Namun, Rachel terpesona mampus dengan raut wajahnya yang tegas dan maskulin, tetapi sangat ramah. Senyum laki-laki itu hampir tak pernah padam menyala di wajahnya.

Manis mungkin bukan kata yang tepat, karena kesan maskulinnya tetap kentara. Rachel kebingunan mencari kata yang paling pas untuk menggambarkan wajah rupawan sang guru. Good looking sudah pasti, tetapi dengan pesona yang sangat berbeda.

Mr.
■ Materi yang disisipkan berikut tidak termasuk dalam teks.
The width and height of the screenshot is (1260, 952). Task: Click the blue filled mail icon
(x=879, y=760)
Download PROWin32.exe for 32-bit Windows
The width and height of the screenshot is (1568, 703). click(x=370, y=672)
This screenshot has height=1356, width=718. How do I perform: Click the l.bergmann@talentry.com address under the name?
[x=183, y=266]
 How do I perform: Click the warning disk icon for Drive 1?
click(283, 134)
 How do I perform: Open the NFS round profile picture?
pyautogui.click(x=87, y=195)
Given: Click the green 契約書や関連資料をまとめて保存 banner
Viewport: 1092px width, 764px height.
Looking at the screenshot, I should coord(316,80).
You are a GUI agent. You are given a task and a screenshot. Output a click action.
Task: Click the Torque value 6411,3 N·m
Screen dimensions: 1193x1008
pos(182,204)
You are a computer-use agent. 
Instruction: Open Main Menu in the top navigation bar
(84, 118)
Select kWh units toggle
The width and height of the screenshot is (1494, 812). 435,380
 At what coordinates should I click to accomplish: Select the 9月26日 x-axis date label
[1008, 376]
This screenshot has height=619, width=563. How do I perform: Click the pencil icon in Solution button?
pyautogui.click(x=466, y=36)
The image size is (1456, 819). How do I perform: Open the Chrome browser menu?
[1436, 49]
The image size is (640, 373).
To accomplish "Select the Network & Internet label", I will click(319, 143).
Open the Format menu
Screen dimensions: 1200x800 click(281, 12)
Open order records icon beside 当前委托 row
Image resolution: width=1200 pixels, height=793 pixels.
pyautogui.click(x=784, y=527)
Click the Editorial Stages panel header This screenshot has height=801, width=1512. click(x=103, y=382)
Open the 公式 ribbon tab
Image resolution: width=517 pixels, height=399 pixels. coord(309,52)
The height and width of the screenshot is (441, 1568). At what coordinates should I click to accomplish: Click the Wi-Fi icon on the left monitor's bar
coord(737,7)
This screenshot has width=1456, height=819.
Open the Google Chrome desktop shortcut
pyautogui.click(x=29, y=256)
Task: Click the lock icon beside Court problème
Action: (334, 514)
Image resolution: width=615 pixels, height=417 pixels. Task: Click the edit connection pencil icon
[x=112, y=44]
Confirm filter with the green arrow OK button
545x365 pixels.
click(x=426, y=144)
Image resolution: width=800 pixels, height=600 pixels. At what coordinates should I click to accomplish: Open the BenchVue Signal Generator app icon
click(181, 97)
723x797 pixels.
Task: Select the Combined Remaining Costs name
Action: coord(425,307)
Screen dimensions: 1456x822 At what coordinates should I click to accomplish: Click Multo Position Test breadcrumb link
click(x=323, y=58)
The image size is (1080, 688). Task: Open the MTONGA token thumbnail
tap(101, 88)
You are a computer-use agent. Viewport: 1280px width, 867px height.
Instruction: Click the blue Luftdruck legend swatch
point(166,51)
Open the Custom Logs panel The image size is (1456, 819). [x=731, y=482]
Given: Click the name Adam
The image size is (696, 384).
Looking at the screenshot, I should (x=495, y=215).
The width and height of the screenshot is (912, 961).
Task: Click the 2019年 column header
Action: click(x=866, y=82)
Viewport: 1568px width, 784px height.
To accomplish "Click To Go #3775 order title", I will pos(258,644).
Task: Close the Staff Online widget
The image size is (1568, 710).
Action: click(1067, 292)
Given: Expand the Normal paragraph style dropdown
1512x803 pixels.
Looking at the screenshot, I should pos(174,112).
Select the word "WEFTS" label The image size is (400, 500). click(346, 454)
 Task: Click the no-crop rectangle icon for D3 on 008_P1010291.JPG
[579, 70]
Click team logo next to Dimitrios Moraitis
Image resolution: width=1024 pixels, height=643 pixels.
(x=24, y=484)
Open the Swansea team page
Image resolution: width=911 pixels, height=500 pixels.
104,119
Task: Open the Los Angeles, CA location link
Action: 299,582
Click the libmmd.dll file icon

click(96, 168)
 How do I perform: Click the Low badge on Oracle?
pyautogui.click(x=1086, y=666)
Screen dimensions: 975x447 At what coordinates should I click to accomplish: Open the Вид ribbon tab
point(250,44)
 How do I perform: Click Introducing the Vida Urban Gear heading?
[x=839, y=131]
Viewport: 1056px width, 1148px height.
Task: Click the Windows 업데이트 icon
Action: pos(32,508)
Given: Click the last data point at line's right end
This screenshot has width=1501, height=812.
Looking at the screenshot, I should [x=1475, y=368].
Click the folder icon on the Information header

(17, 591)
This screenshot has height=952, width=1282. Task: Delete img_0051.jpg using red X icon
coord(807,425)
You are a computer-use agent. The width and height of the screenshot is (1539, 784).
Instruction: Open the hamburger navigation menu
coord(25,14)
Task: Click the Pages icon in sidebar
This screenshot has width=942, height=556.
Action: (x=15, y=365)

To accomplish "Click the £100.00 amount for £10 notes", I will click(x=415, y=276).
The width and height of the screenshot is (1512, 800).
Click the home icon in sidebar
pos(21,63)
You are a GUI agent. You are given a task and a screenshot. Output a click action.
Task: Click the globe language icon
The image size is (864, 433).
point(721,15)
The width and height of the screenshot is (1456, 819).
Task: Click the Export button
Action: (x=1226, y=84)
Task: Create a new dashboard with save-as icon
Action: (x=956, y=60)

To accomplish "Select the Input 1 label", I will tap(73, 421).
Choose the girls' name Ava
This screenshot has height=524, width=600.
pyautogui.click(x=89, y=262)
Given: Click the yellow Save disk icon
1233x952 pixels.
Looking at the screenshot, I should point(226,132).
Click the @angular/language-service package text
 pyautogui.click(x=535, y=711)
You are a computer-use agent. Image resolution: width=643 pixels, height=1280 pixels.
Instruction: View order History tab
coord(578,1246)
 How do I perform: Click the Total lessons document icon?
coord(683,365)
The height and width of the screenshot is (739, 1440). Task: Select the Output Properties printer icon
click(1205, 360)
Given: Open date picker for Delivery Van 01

Milo diperkenalkan di sekolahnya sebagai salah seorang dari tiga guru baru.

Rachel saat ini belajar di sebuah sekolah Satuan Pendidikan Kerjasama yang umumnya lebih dikenal sebagai international school, alias sekolah internasional.

Di hall utama sekolah dimana seluruh siswa dan guru berkumpul itulah, pertama kali Rachel menjadi salah satu saksi pesona yang ditebarkan sang guru baru. Mr. Milo yang didaulat menjadi guru history baru di sekolahnya. Gemuruh liar tepuk tangan dan teriakan, siswi khususnya, menggema di dalam ruangan ketika Mr. Milo maju ke depan, menggenggam mic dan mulai bersuara memperkenalkan diri.

"Hi, everyone. My name is Milo Narendra. You can call me Mr. Milo (yang dibaca 'Mailo'). But, okay, easy guys, it's not a brand, it's just not! (ia mengatakan ini sembari tersenyum tipis, membuat Rachel yang sebenarnya duduk lumayan jauh dari pusat galaksi pesona itu saja mencelos hatinya) I'm going to teach Cambridge History for secondary. Thank you for having me here. I'd like to work with you, guys, soon."

Mr. Milo undur diri, menutupnya dengan sebuah senyuman lebar.

Hall serasa ingin meledak karena ini.

Awalnya Rachel curiga ini hanya karena Mr. Milo adalah satu-satunya guru baru semester ini yang bisa dianggap 'menarik'. Mr. Matthew, guru bahasa Inggris dari Australia itu terlihat sudah berumur, sedangkan Miss Nadya, guru PPKn adalah seorang wanita kecil berwajah muram. Rachel sudah membayangkan betapa mengerikannya pelajaran PPKn yang memang sudah tidak disukai kebanyakan siswa sekolah internasional, apalagi kini akan berada di tangan guru perempuan itu.

Sudah lama sekolah ini tidak mendapatkan guru baru yang muda dan semenarik Mr. Milo. Sebelumnya, guru laki-laki paling muda adalah Mr. Fredi, tapi ia menikah setahun kemudian.

Namun, pemikiran Rachel nyatanya salah. Beberapa hari setelah perkenalan guru-guru baru di tahun akademik yang juga baru ini, Rachel baru sadar bahwa Mr. Milo adalah salah satu guru yang mengajar di kelasnya.

Hari ini, sosok itu muncul dari balik pintu. Senyumnya yang lebar nan ramah langsung membuat ruangan kelasnya hening. Ia dan teman-teman akrabnya saling berbagi sinyal melalui pandangan mata. Ia yakin, mereka semua terpesona.

"So, how's life?" ujar sang guru baru. Ia tersenyum tipis, kemudian menggaruk kepalanya, membuat helaian rambut tebalnya sedikit acak-acakan, bahkan ada yang mencuat di bagian belakang.

Rachel menarik nafas panjang. Mengapa ada orang sememesona ini? Pikirnya.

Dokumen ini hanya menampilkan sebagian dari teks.